Running a teaching business (because that is what it is) requires a huge amount of time ( 1 hour teaching = average 2-3 doing desk work), especially if you are teaching teachers or doing higher level education programs. And there are costs involved such as insurance, association dues, First Aid certification & renewal, web hosting, and office expenses to name a few. Add to that the time necessary for ongoing study and personal practice, and you will understand why I, like many professional teachers I know, have no social life to speak of outside of our teaching work, and at the end of the day the pay is actually very low. I have no doubt my husband and my son would love it if I told them I was throwing in the towel and going to get a waitressing job, as they know it would mean I would be spending less time working and could actually be more present for them.

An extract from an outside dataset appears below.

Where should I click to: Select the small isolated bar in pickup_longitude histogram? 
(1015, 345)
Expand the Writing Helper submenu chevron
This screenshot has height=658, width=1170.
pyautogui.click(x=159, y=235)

So please, I would ask that out of respect for professional yoga teachers who have invested vast amounts of time, money, and love into their craft- think twice before you shame them by making them feel guilty for charging money, or needing to promote their work (do you think they actually like having to learn about social media, or newsletter lists, or Word Press plug- ins or any of that crap?). Now of course we can ask whether yoga teachers need to count on their teaching for their primary source of income? Heck no they don’t. And I often strongly recommend that they don’t – because it’s not easy, at times it’s thankless, and if you already have a profession that pays you well and you can teach as a hobby instead, you might just be happier. But most of us, including myself, we did not get into this for the money. We actually love teaching! We love to share with others the practices and the teachings that have changed our own lives for the better. And for those of us who train teachers we are sharing the best of what we have learned in our own countless hours of training, and teaching, so that you can shorten your own learning curve. Is that not worth something? Believe me I often question if what I am doing is of any real value to the world, and yet I know that what I have received from my teachers has been profound. I simply would not be the person, or the teacher, that I am today if it wasn’t for the guidance I have received from my own teachers. And I was happy to pay for the time and the knowledge, and the personal experience that they shared with me!
I may yet walk away from this whole teaching thing, and if I do it won’t be because I don’t love teaching, or that I haven’t enjoyed the experience of being with others sharing in exploration and contemplation. If I do it will be because I want to simplify my life, and perhaps give a little less of myself away. Many senior teachers I have loved have made this choice over the years, and I respect them for it, while I am also saddened that I can no longer benefit from their offerings. You may not agree with everything I have put forth in this post, and that is fine, I am simply sharing the truth of my experience as a yoga teacher who has taken her craft seriously for over a decade. Is there more to say on the topic of how we promote ourselves, of course there is! But please, if you do respect your own yoga teachers I ask you to honour the fact that if they have committed to making teaching their full time profession (or even part time), then they deserve to be compensated as much as any other professional does, and they should not be made to feel guilty or “less spiritual” for that.
Thank you for listening. End of rant.